At Compleet Feet we treat many patients with damaged finger nails whereby trauma has damaged the nail bed. The nail plate grows distorted and lifts off before reaching the finger tip. It is very hard to repair a damaged nail bed. There are complicated nail bed surgical grafting techniques available, when there is serious damage is required, but low level laser can offer a less invasive treatment option. If a damaged nail has not grown out normally after 12 months the damage is permanent.
Nail plates grow forward from the germinal matrix which lies under the cuticle skin at the base of the nail called the eponychium. New nail cells as they grow out are compacted flat and are attached to the nail bed by linear transverse fine grooves called matrix crests. These groove attachments are very delicate and important in keeping the nail plate flat and smooth. Think off them as Velcro in construction. The hooks and the loops need to be intact to ensure a nice ‘normal’ looking nail. If they get damaged through trauma,disease, poor circulation and nutrition the nail plate can lift (onycholysis) and may never re-attach at certain points. Nails therefor looked deformed and can become thickened. A very upsetting presentation if it is a finger nail which is always on show.
What do you do? Patience is firstly required. Often nail plates will grow out normally, albeit slowly. Finger nails about 0.2mm per month and toenail a mere 0.1mm. Be mindful that damaged nails are prone to fungal infections as the integrity of the nail structure is compromised and fungal dermaphytes are opportunists looking for an easy portal of entry. Avoid painting damaged nails as this can exacerbate the problem by trapping in fungal spores which then germinate.
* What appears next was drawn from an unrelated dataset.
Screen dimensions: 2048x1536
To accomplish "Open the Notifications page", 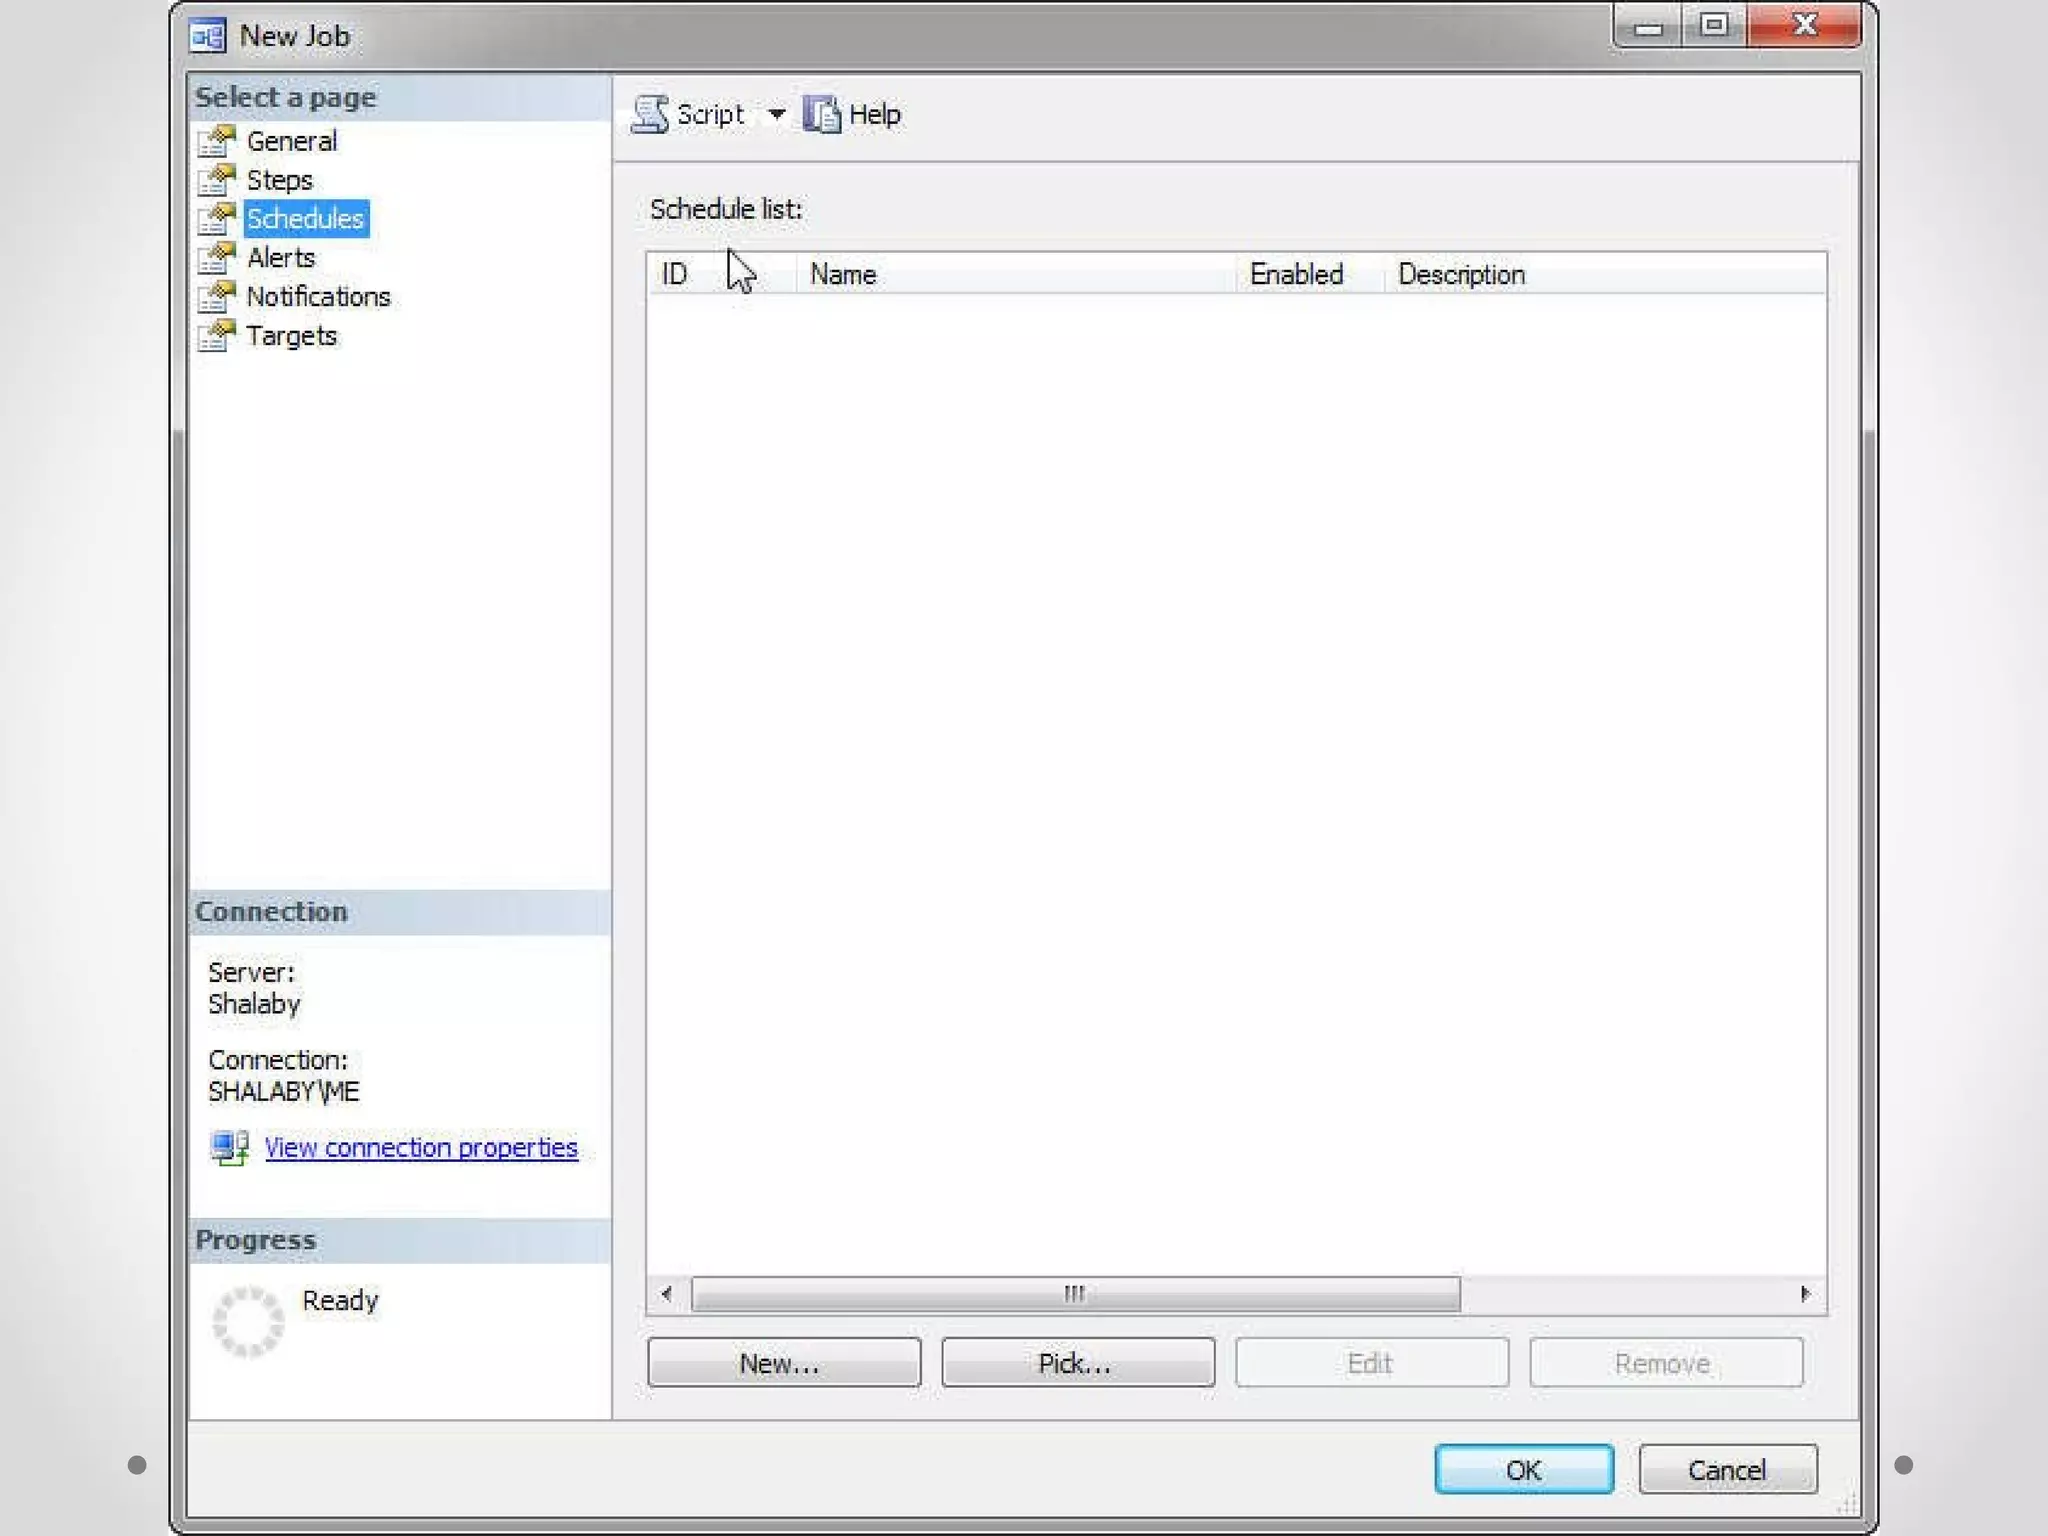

Nail growth is retarded by the nail fungus. Nail plates grow upwards as to outwards. If the infection reaches the germinal matrix all new cells become infected and eventually the matrix is irreversibly damaged resulting in a thickened distorted nail plate.This highlights the importance of acting very quickly if you suspect you have a fungal infection. This also applies to trauma damaged nails. Need to expedite new healthy nail growth to avoid potential damaging issues like infection or resulting long term scar tissue.
Best course of action is to have a course of Lunula low level laser, whether it is to repair and stimulate fast healthy growth to reduce scarring, or to eradicate any presenting dermaphyte infection. The Erchonia hand held low level lasers are frequency specific thus can be programmed to treat all stages of healing. The Lunula laser is calibrated to simultaneously concentrate on presenting microbes whether fungal or bacterial and stimulate new healthy growth. It holds an FDA market clearance following the level 1 clinical study by Robert Sullivan. This demonstrates it does what it says on the tin!
Patients who have been patient and present with long term damage to their fingernails need more than just laser treatment. It is apparent that the underlying nail bed needs to be’fixed’. We need to get the nail plate back in the ‘groove’. The delicate nail bed ‘hooks’ and ‘hoop’s need to be restored, and this cannot be done when the nail plate still attached. It needs to be surgically removed in a simple and painless procedure. This then allows the whole nail bed to be reconditioned. This is done with the Lunula laser and specialist post treatment. The laser will improve circulation and nutrition to the bed and help stimulate new collagen and elastin which is associated with good tissue repair. Following the surgery patients work closely with the podiatrist to get optimal results and satisfaction.
A new nail plate will be encouraged to quickly grow forward at a faster rate than normal which helps to insure a good cosmetic result. It may seem strange and extreme to remove a damaged nail, when it was trauma initially that damaged the nail, but it does ensure better long-term results. It must be noted not all podiatrists are insured to surgically remove finger nails.